• EXERCISE AIM
Print the records below exactly as they appear. Omit all pictures.

• Records from a dataset
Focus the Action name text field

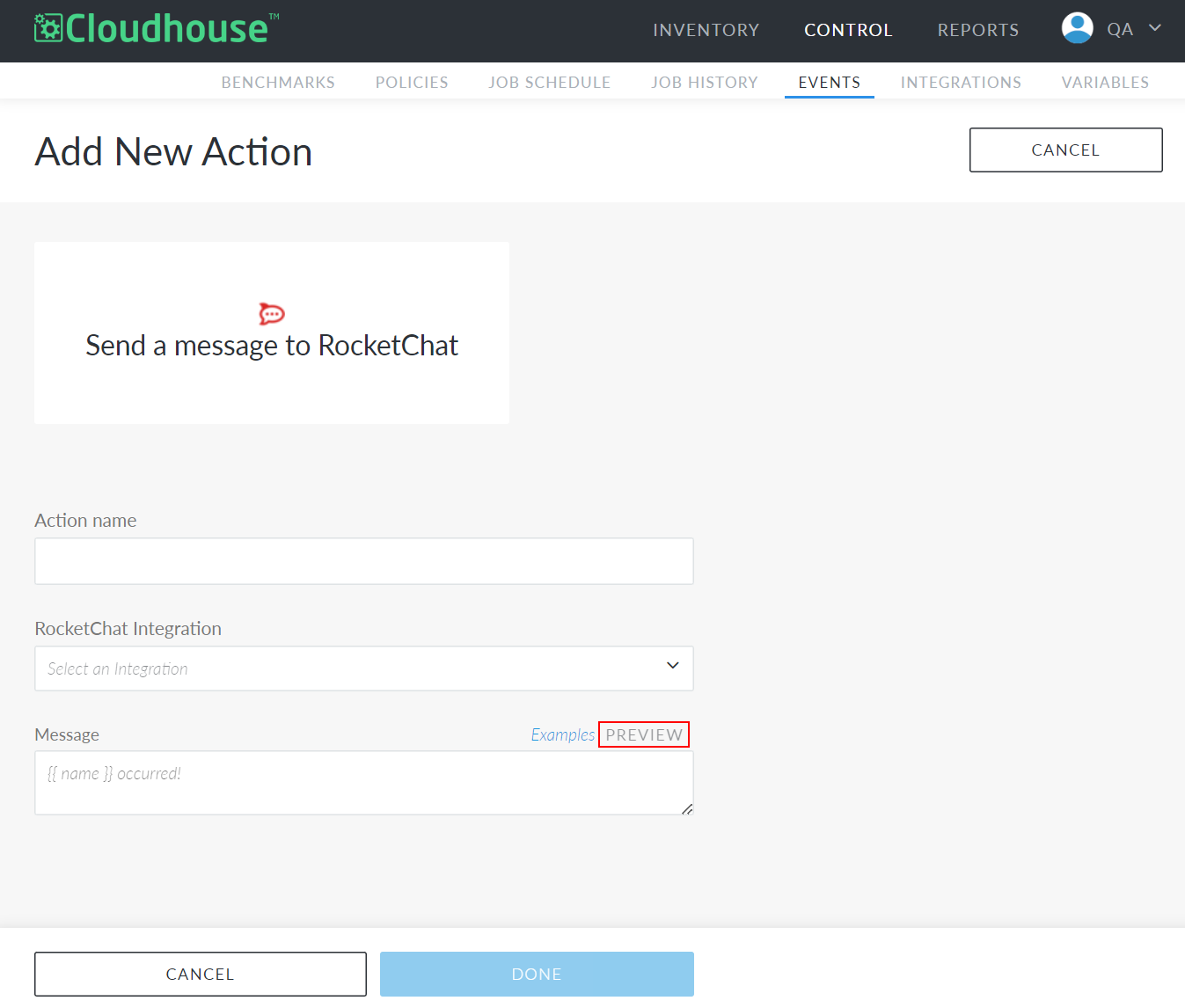click(x=364, y=561)
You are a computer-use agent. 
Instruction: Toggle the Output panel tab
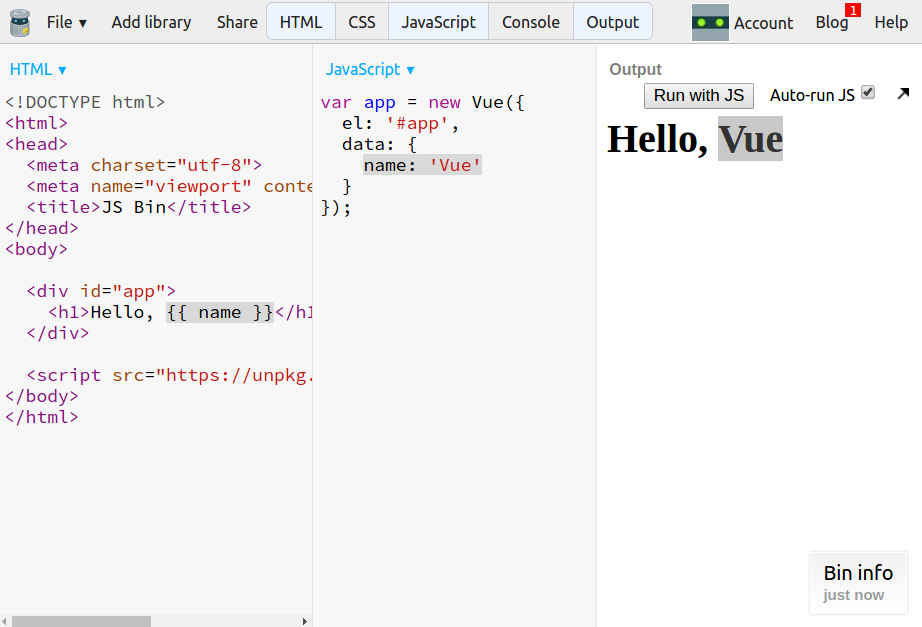tap(612, 22)
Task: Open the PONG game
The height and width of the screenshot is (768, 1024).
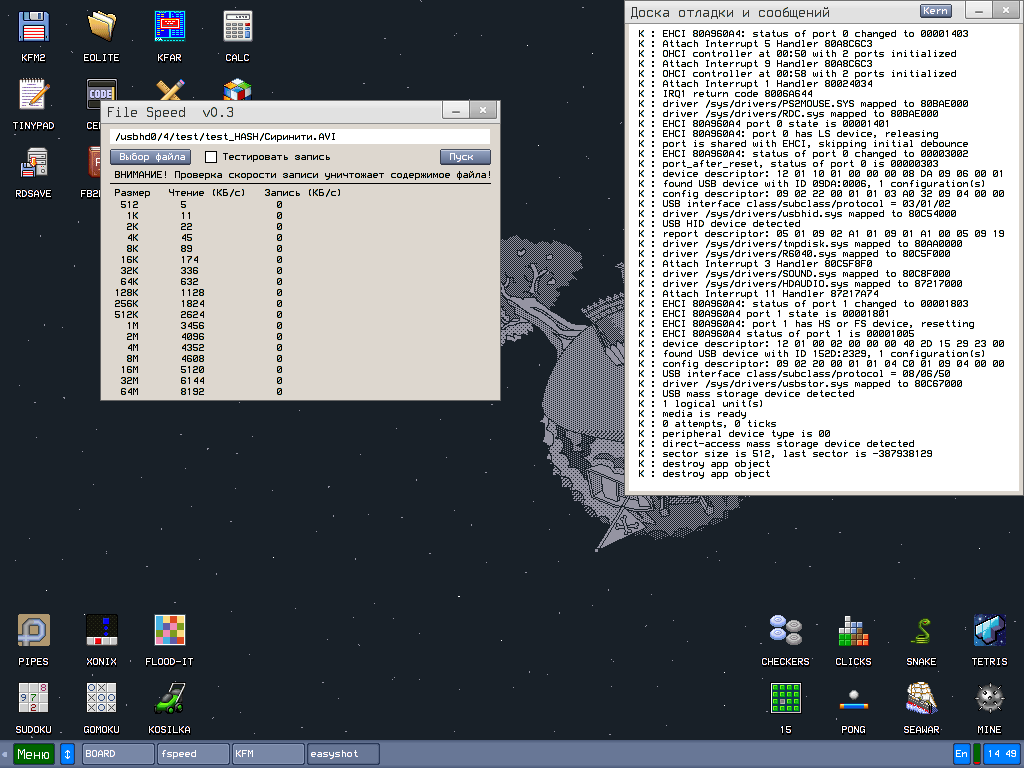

• ANSWER SECTION
Focus the Action name text field

click(x=364, y=561)
You are a computer-use agent. 
Instruction: Toggle the Output panel tab
tap(612, 22)
Task: Open the PONG game
The height and width of the screenshot is (768, 1024).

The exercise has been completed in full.